Research
Curing cancer remains a formidable challenge, largely because tumors are highly heterogeneous. At the time of diagnosis, a patient may already harbor billions of tumor cells comprising a vast number of genetically distinct subclones. While most subclonal mutations are biologically neutral, some confer a selective advantage under specific therapies. As a result, even when an initial treatment is effective, resistant subclones can survive, expand,
and ultimately drive relapse.
Despite broad recognition of tumor heterogeneity as a central obstacle, few therapeutic strategies explicitly address it. Until recently, this was primarily a technical limitation: it was not possible to track more than a small number of tumor clones simultaneously. Advances in cell barcoding technologies now enable the parallel tracking of thousands of subclones. By combining cell barcoding with high-throughput drug and CRISPR screens, single-cell sequencing, and biologically relevant tumor organoid models, we aim to develop rational therapeutic strategies that overcome tumor heterogeneity and prevent the emergence of resistant disease.
Therapeutic strategies
Precision Lethality​
​Most cancers require combination therapies to achieve durable responses, reflecting the underlying heterogeneity of tumor cell populations. Different drugs often eliminate different tumor subclones, but without lineage resolution it is difficult to determine which subclones are killed and which survive a given treatment. Instead, drug combinations are most commonly evaluated using drug synergy, defined as a greater-than-expected reduction in overall tumor viability compared to the effects of the individual drugs. While useful, synergy is a bulk measure and does not account for clonal heterogeneity or the survival of rare, resistant subpopulations.
We are developing a new strategy, termed Precision Lethality, that explicitly targets tumor heterogeneity. This approach relies on cell barcoding, where individual tumor cells are labeled with short, randomized DNA sequences that act as unique clonal identifiers. By tracking thousands of barcoded tumor subclones in parallel during drug treatment, we can directly quantify clonal survival and identify drugs with non-overlapping resistance profiles. This enables the rational selection of drug combinations that collectively eliminate resistant subclones, even in the absence of classical synergy. We apply Precision Lethality to identify treatments that complement standard-of-care chemotherapy in neuroblastoma and rhabdomyosarcoma.

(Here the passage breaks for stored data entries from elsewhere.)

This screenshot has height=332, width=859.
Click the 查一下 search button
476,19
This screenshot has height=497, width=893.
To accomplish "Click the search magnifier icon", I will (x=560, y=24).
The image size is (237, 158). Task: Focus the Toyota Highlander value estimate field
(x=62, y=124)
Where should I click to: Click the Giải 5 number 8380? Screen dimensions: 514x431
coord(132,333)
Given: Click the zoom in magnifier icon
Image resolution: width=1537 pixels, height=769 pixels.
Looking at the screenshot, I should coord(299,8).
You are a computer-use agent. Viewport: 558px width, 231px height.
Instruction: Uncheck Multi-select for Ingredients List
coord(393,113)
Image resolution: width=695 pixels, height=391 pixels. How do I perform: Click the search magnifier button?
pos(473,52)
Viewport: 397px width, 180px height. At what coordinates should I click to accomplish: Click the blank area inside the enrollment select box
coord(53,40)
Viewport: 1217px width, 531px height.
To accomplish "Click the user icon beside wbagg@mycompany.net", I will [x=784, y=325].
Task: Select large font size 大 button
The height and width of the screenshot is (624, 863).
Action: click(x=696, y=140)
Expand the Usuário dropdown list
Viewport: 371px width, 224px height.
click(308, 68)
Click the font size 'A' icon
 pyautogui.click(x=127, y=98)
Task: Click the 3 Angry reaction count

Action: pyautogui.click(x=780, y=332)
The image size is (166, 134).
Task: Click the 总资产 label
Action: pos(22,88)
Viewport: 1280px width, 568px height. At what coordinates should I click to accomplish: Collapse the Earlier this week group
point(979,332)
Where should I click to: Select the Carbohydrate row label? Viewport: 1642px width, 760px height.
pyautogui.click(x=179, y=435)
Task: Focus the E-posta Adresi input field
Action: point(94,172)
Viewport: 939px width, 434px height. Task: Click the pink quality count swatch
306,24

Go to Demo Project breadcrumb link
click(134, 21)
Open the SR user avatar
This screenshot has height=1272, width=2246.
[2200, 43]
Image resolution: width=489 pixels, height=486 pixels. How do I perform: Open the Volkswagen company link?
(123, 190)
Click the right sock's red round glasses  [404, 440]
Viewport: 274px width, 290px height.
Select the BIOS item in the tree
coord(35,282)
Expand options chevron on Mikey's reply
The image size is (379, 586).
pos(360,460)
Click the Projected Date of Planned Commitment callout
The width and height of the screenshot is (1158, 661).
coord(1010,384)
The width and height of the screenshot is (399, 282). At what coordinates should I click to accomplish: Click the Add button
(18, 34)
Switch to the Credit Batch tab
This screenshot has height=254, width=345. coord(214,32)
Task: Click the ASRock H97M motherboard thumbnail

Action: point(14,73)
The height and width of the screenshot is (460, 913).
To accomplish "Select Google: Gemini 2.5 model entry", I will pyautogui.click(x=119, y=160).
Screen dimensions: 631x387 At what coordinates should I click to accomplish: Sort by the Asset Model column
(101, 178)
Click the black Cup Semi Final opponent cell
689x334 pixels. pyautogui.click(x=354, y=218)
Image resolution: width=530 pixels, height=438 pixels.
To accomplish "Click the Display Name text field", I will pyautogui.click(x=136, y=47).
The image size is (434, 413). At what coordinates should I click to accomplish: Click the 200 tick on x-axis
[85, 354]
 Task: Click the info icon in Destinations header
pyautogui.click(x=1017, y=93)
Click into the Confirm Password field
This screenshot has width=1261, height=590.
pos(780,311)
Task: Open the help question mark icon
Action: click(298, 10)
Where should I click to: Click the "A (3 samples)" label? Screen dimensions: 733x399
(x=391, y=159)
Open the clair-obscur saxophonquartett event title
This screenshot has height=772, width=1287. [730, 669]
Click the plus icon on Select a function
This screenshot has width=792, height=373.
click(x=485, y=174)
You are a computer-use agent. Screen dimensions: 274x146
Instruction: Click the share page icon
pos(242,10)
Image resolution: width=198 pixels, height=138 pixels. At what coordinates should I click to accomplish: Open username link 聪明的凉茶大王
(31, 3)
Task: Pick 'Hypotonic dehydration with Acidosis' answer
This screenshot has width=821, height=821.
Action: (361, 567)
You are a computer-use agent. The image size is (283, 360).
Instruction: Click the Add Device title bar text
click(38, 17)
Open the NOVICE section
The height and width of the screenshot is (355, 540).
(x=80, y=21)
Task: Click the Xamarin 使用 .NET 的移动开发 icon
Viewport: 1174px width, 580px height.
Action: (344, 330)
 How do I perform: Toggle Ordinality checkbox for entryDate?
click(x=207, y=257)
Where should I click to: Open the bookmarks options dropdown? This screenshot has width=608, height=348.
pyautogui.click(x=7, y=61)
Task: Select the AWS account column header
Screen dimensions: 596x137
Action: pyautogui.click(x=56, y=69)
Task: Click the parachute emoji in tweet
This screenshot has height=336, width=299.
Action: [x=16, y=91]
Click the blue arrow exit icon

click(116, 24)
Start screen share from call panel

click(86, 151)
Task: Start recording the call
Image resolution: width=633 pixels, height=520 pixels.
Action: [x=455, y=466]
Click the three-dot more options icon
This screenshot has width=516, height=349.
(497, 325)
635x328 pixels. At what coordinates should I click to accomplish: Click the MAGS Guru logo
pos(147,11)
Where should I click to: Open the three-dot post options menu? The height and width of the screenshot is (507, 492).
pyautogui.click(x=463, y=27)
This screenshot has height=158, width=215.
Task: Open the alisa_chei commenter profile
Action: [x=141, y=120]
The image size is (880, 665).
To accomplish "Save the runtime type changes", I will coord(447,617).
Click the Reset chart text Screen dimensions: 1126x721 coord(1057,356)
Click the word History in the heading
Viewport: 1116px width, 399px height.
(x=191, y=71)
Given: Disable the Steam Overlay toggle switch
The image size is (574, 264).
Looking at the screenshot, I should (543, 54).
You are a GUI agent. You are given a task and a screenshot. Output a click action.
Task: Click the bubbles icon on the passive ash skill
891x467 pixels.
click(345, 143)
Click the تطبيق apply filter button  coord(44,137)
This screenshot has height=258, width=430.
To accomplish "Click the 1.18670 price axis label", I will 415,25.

Radiopharmaceutical Therapy​​
Radiopharmaceutical Therapy (RPT) provides a strategy to overcome tumor
heterogeneity. While tumor cells vary in intrinsic radiosensitivity, most are susceptible to lethal DNA damage at sufficiently high radiation doses. Importantly, effective treatment does not require uniform target expression: radiation emitted from receptor-positive cells can kill neighboring tumor cells through cross-fire irradiation, enabling eradication of small tumor clusters despite heterogeneous receptor expression.
As shown in the figure, this is illustrated by a neuroblastoma patient treated with 177 Lu-DOTATATE targeting the SSTR2 receptor, where immunohistochemistry and PET/CT imaging reveal variable target expression across primary and metastatic lesions. Through our involvement in the analysis of this clinical trial led by our collaborator Jakob Stenman, we identified substantial inter- and intra-tumoral heterogeneity, motivating our efforts to develop next-generation RPT targets with more stable expression. In parallel, we use high-throughput screening to identify neuroblastoma-specific radiosensitizers that further enhance therapeutic efficacy in the presence of heterogeneity

Differentiation Therapy​​
Differentiation therapy is an established component of neuroblastoma treatment, where retinoic acid is administered after cytotoxic therapy to suppress residual tumor cells by driving them toward a differentiated, less malignant state. However, differentiation responses are often incomplete, reflecting phenotypic heterogeneity within the tumor cell population and allowing subsets of tumor cells to persist after treatment.
As illustrated in the figure, retinoic acid induces pronounced morphological changes consistent with neuronal differentiation, yet many tumor cells remain refractory. In collaboration with Malin Wickström, we previously performed large-scale drug screens using morphology-based readouts to identify compounds that induce neuronal differentiation beyond current standards of care. We are now following up these findings with validation experiments and combinatorial CRISPR and drug screens to identify clinically relevant drug combinations and genetic dependencies that enhance differentiation across heterogeneous tumor cell populations. Promising strategies are evaluated in tumoroid models and in vivo systems, with the goal of improving differentiation-based therapy and reducing relapse driven by phenotypic heterogeneity.

Tumor types
The lab primarily focuses on pediatric cancers. Despite the huge clinical importance, development in pediatric cancer lags substantially behind adult cancer, for example in the development of targeted therapies. The lab primarily works with neuroblastoma, which is the deadliest solid pediatric cancer apart from brain cancers, and rhabdomyosarcoma, where the high-risk subtype has very low survival.